-------- Given data

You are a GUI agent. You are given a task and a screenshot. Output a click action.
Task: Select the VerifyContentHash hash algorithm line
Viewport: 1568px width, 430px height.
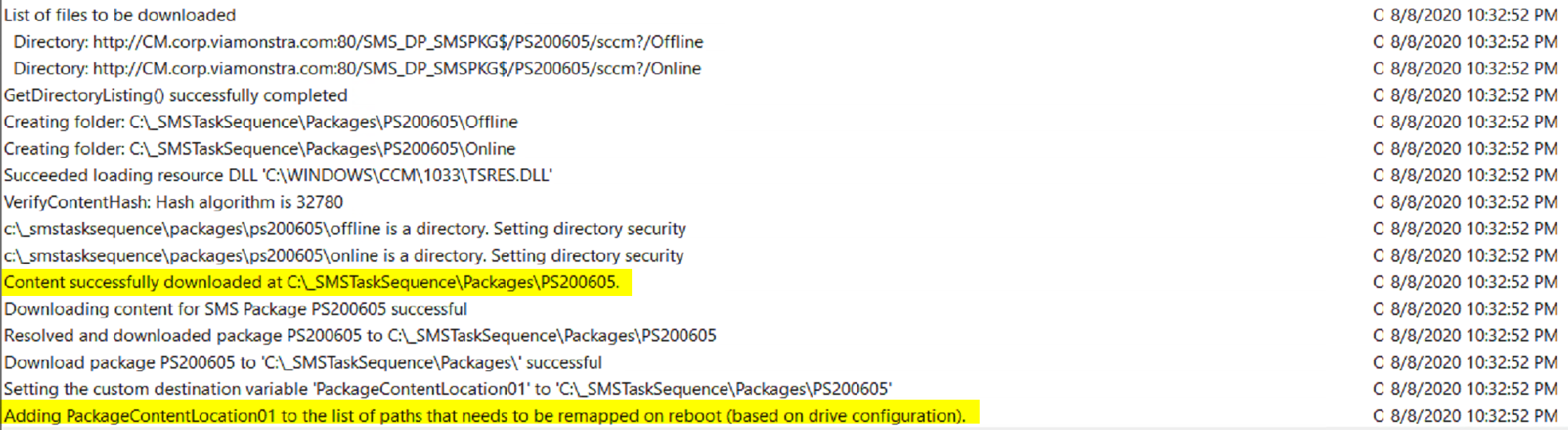tap(173, 203)
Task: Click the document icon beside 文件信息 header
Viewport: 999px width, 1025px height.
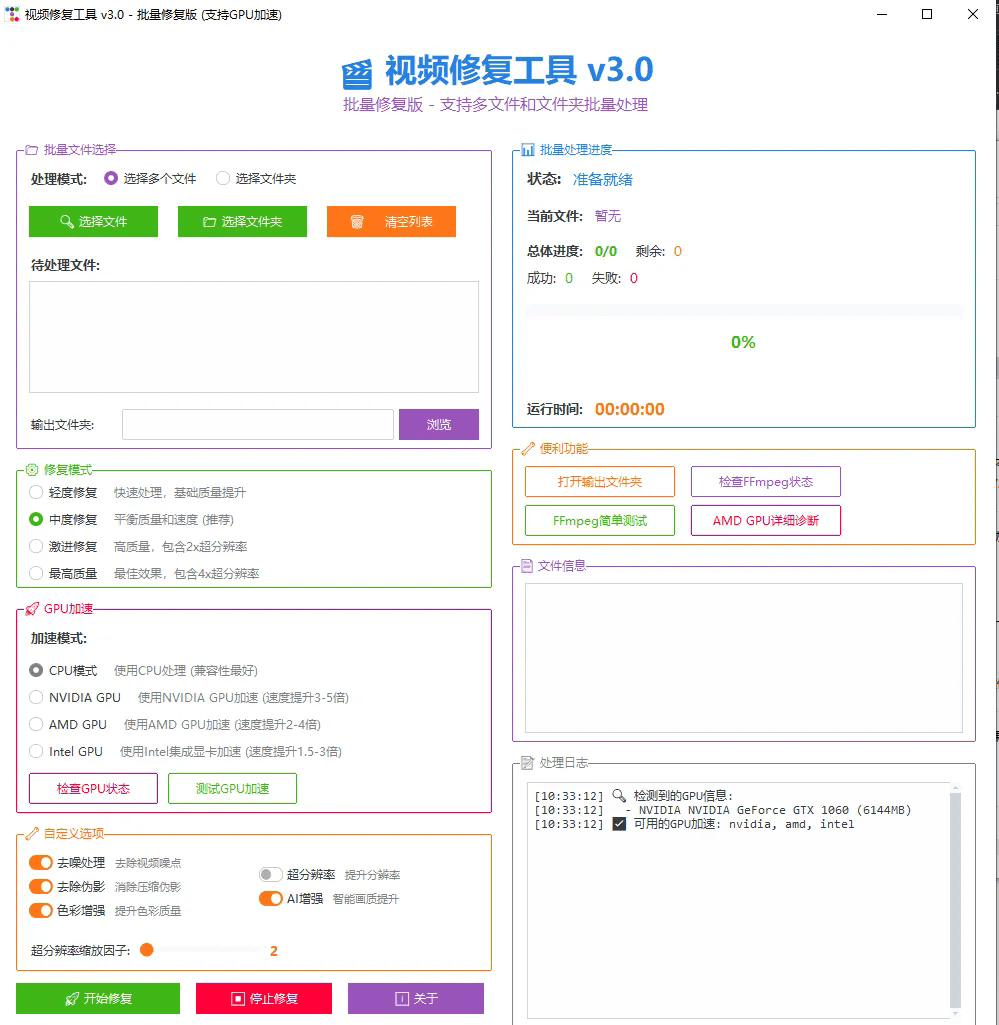Action: point(527,565)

----------------

### What the task asks
Write the data out again exactly, but without its images.

### Exercise output
You are a GUI agent. You are given a task and a screenshot. Output a click action.
Task: Select the VerifyContentHash hash algorithm line
Viewport: 1568px width, 430px height.
tap(173, 203)
Task: Click the document icon beside 文件信息 header
Viewport: 999px width, 1025px height.
Action: point(527,565)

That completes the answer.